SELECTED EXCERPT:
>> begin
Use XNN fused RoPE for HF-style RoPE patterns

Author: GregoryComer

backends/xnnpack/_passes/__init__.py

@@ -19,6 +19,7 @@
     Conv1dUnsqueezePass,
 )
 from executorch.backends.xnnpack._passes.convert_to_linear import ConvertToLinearPass
+from executorch.backends.xnnpack._passes.convert_to_rope import ConvertToRopePass
 from executorch.backends.xnnpack._passes.convert_to_sdpa import ConvertToSDPAPass
 from executorch.backends.xnnpack._passes.convert_to_upsample_bilinear2d import (
     ConvertToUpsampleBilinear2d,
@@ -75,6 +76,7 @@ def __init__(
                 ConvertToLinearPass,
                 PropagateCustomMetaPass,
                 ConvertToSDPAPass,
+                ConvertToRopePass,
                 ConstPropPass,
                 FuseBatchNormPass,
                 DecomposeBatchNorm,

backends/xnnpack/_passes/convert_to_rope.py

@@ -0,0 +1,235 @@
+# Copyright (c) Meta Platforms, Inc. and affiliates.
+# All rights reserved.
+#
+# This source code is licensed under the BSD-style license found in the
+# LICENSE file in the root directory of this source tree.
+
+import enum
+import logging
+
+import torch
+from executorch.backends.xnnpack._passes.xnnpack_pass import XNNPACKPass
+from executorch.backends.xnnpack.partition.graphs import rope
+from executorch.exir.dialects._ops import ops as exir_ops
+
+from torch.fx.passes.infra.pass_base import PassResult
+from torch.fx.passes.utils.matcher_utils import InternalMatch, SubgraphMatcher
+
+logger = logging.getLogger(__name__)
+
+
+class _Layout(enum.Enum):
+    BSHD = enum.auto()
+    BHSD = enum.auto()
+
+
+class ConvertToRopePass(XNNPACKPass):
+    _BHSD_TO_BSHD_PERM = [0, 2, 1, 3]
+
+    def _build_weights(
+        self,
+        graph_module: torch.fx.GraphModule,
+        cos_node: torch.fx.Node,
+        sin_node: torch.fx.Node,
+        output_node: torch.fx.Node,
+    ) -> torch.fx.Node:
+        """
+        Construct the XNNPACK RoPE weights tensor from cos and sin inputs.
+
+        The most common HF RoPE pattern doubles the frequencies:
+            cos/sin shape: [batch, seq, head_dim] where head_dim = 2 * (dim // 2)
+            The first half and second half are identical.
+
+        XNNPACK expects weights: [tokens, channels] where:
+            weights[:, :C/2] = cos values (unique half)
+            weights[:, C/2:] = sin values (unique half)
+
+        We insert graph nodes to slice the unique halves and concatenate them.
>> end
STATED TASK A: According to the RoPE pass diff, what shape does XNNPACK expect for the weights tensor?
STATED TASK B: Pick up the RoPE pass diff right after its final line and continue the code.

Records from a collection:
>> begin
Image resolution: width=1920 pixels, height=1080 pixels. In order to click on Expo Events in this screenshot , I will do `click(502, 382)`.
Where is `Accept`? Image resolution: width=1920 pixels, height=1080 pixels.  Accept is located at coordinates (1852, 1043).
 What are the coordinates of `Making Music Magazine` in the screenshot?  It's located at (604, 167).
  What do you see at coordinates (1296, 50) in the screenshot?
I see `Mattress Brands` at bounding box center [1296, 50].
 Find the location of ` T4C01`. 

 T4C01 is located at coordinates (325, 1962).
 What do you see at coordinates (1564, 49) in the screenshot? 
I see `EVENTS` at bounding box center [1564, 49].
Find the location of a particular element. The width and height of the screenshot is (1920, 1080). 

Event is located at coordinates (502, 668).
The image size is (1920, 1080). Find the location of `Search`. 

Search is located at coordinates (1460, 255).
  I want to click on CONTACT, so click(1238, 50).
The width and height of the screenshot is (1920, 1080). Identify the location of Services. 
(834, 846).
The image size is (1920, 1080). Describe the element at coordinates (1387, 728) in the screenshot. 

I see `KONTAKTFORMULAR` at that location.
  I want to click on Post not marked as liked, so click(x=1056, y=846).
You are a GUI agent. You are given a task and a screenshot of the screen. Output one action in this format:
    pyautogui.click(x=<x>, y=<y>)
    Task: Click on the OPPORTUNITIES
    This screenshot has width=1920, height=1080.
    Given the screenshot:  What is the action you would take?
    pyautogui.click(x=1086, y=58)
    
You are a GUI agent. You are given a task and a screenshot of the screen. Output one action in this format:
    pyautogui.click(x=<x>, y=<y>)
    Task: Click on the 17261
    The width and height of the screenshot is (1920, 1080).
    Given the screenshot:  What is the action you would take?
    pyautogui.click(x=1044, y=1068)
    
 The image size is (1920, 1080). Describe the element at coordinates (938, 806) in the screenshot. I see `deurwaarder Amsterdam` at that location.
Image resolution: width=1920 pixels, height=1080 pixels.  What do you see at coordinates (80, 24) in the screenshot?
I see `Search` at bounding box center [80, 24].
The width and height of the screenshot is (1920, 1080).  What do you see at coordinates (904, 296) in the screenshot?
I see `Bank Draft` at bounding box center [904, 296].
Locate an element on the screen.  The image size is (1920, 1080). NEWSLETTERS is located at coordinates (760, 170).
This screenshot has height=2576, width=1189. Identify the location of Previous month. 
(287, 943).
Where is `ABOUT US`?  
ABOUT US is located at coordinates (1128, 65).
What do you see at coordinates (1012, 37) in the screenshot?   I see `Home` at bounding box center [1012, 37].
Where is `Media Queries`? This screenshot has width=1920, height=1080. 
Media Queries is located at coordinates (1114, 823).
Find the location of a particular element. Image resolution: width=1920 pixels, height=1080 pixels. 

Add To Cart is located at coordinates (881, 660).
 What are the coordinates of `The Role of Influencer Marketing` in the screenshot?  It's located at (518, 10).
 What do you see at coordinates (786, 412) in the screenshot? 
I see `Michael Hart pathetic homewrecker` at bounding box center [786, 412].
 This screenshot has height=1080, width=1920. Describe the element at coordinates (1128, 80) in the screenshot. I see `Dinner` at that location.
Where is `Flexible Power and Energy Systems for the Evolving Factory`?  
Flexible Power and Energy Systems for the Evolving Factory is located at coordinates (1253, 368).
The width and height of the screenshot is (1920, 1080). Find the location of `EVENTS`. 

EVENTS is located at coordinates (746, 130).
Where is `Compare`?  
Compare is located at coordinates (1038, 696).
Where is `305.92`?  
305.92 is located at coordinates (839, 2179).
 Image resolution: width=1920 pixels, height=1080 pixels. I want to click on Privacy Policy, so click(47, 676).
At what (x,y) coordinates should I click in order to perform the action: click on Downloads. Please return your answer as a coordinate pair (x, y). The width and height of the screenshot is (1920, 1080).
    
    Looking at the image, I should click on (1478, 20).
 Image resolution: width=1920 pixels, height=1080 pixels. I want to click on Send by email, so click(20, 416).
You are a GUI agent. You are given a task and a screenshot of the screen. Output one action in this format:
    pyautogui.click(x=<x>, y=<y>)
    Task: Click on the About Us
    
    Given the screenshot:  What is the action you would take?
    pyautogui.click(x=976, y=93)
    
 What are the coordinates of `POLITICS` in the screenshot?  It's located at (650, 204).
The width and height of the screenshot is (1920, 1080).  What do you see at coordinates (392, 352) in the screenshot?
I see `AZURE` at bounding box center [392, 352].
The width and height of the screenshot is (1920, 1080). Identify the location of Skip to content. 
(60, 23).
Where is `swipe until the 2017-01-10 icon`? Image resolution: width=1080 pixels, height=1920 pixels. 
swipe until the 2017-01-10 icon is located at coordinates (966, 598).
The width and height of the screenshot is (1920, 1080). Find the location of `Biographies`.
>> end
REPLY A: [tokens, channels]

REPLY B:
+
+        Note that this assumes that cos and sin come from a cat([x, x]) node for
+        this to be sound. We check this in the pass.
+        """
+        head_dim = cos_node.meta["val"].shape[-1]
+        half_dim = head_dim // 2
+
+        with graph_module.graph.inserting_before(output_node):
+            cos_half = graph_module.graph.call_function(
+                exir_ops.edge.aten.slice_copy.Tensor,
+                args=(cos_node, -1, 0, half_dim),
+            )
+            sin_half = graph_module.graph.call_function(
+                exir_ops.edge.aten.slice_copy.Tensor,
+                args=(sin_node, -1, 0, half_dim),
+            )
+            weights = graph_module.graph.call_function(
+                exir_ops.edge.aten.cat.default,
+                args=([cos_half, sin_half], -1),
+            )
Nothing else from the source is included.